Text |
** Begin **
By integration of the liquefied natural gas liquefier system with a nitrogen rejection unit, the overall system becomes more compact and efficient. This further enables the operator to maximize methane recovery while maintaining high liquefied natural gas product purity while enable a smaller nitrogen rejection unit. The invention further allows the operator to optimize power consumption while allowing for significantly higher product purity and methane recovery than conventional or unitegrated NRU and liquefier combinations which are limited to 96 mol % methane and 80% methane recovery.


SUMMARY OF THE INVENTION

The invention is a method for recovering liquefied natural gas comprising the steps:


Feeding a natural gas stream containing impurities to a nitrogen rejection unit;


Feeding the purified natural gas stream to a liquefier heat exchanger;


Expanding the liquefied natural gas and feeding the expanded liquefied natural gas to a flash vessel;


Flashing the liquid natural gas and separating the liquefied natural gas from the flash gas;


Feeding the liquefied natural gas to storage and the flash gas to said nitrogen rejection unit.


Alternatively, the invention is a method for recovering liquefied natural gas comprising the steps:


Feeding a natural gas stream containing impurities to a nitrogen rejection unit;


Feeding the purified natural gas stream to a liquefier heat exchanger;


Expanding the liquefied natural gas and feeding the expanded liquefied natural gas to a flash vessel;


Flashing the liquid natural gas and separating the liquefied natural gas from the flash gas;


Recovering refrigeration from said flash gas; and


Feeding the liquefied natural gas to storage and the flash gas to said nitrogen rejection unit.


The invention further comprises an apparatus comprising a nitrogen rejection unit, a liquefier heat exchanger and a flash vessel.
** End **
Provided records |
** Begin **
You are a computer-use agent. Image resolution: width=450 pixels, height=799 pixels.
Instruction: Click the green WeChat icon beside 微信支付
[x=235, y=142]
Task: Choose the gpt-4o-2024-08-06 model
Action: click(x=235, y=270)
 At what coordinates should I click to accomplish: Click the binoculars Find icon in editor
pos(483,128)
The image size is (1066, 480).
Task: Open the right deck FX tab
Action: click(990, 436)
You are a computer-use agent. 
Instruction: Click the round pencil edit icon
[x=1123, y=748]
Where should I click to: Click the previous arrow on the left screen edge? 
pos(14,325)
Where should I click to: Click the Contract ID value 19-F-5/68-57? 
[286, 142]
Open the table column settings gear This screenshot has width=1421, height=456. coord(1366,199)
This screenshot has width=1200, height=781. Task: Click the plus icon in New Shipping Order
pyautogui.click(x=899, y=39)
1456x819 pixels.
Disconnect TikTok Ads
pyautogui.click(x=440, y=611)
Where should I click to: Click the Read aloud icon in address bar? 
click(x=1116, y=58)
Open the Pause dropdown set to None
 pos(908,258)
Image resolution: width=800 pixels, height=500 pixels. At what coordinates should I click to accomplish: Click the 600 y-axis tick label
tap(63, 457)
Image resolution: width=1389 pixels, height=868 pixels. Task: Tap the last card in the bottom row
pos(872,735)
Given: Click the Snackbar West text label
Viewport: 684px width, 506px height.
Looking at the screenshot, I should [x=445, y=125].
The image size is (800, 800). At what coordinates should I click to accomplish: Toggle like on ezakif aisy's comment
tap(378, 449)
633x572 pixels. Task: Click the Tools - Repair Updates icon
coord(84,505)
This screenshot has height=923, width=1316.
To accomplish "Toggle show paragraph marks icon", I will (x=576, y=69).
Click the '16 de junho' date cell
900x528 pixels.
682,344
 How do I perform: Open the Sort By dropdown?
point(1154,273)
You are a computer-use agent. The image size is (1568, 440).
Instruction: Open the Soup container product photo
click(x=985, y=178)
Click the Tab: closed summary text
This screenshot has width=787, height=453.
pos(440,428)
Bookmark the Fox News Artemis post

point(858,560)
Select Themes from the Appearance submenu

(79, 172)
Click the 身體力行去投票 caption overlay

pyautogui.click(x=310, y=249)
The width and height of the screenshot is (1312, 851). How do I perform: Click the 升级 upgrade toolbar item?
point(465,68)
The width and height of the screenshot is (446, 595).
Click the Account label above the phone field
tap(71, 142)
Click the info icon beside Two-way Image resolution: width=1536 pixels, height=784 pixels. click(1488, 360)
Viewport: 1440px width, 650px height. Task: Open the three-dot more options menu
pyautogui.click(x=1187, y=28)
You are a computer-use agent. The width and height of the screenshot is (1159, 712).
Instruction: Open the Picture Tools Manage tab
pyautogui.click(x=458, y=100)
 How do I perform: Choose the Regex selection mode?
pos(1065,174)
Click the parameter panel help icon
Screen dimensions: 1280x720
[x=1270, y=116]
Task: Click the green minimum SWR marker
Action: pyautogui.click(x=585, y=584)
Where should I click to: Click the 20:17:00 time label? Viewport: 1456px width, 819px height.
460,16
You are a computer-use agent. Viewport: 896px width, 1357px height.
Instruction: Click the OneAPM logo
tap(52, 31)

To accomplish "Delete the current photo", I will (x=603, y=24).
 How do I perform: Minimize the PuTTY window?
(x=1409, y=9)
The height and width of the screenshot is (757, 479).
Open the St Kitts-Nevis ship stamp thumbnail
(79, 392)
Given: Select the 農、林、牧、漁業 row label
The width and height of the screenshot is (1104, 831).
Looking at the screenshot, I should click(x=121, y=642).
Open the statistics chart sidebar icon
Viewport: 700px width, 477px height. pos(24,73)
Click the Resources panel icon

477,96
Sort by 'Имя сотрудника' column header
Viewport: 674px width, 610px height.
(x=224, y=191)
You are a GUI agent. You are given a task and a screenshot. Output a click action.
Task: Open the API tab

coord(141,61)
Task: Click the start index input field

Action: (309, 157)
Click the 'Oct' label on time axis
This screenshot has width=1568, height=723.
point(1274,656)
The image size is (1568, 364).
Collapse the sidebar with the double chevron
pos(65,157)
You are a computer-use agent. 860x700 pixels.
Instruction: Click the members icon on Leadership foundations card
** End **
Instructions |
a) Translate this sentence from the patent text on liquefied natural gas recovery into Spanish: "By integration of the liquefied natural gas liquefier system with a nitrogen rejection unit, the overall system becomes more compact and efficient."
b) Proceed with the patent text on liquefied natural gas recovery, writing what comes after its last sentence.
The data have no connection to the patent text.

The replies |
a) Al integrar el sistema licuador de gas natural licuado con una unidad de rechazo de nitrógeno, el sistema en su conjunto se vuelve más compacto y eficiente.

b)
The raw feed gas is first compressed and pre-conditioned which entails the removal of water, carbon dioxide, non-methane organic compounds (NMOCs) and sulfur compounds by known methods. The partially purified gas is fed to the nitrogen rejection unit where much of the nitrogen is rejected. Since product purity and methane recovery are inversely related, nitrogen rejection is limited to maximize the methane recovery for the smallest equipment cost. The resulting gas which contains significantly lower amounts of inerts is fed to the liquefier heat exchanger where it is liquefied at pressure to a subcooled state. Typical pressures range from 30 bar to 6 bar with a tradeoff between mixed refrigeration compressor power and compression power for the purification system. This liquid is expanded through a valve whereby further cooling is effected to about 2 bar (range is 1 to 5 bar).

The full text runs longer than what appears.